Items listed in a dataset
▼▼▼

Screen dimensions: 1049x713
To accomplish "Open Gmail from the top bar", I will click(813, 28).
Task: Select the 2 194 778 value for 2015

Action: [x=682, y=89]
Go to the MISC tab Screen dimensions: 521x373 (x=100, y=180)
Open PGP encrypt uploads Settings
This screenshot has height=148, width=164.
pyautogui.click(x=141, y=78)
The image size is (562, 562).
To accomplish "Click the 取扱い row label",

▲▲▲
▼▼▼

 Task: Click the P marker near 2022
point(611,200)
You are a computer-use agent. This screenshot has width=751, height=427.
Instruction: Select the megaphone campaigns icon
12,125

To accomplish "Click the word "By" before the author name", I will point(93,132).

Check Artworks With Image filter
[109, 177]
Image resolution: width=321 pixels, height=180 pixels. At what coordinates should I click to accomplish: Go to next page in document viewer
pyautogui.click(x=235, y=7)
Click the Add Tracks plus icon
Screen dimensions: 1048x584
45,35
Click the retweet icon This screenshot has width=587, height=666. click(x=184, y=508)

▲▲▲

Retype exactly the lines above, from the one with "Task: Click the P marker near 2022" through the one with "Click the retweet", inclusive.

 Task: Click the P marker near 2022
point(611,200)
You are a computer-use agent. This screenshot has width=751, height=427.
Instruction: Select the megaphone campaigns icon
12,125

To accomplish "Click the word "By" before the author name", I will point(93,132).

Check Artworks With Image filter
[109, 177]
Image resolution: width=321 pixels, height=180 pixels. At what coordinates should I click to accomplish: Go to next page in document viewer
pyautogui.click(x=235, y=7)
Click the Add Tracks plus icon
Screen dimensions: 1048x584
45,35
Click the retweet icon This screenshot has width=587, height=666. click(x=184, y=508)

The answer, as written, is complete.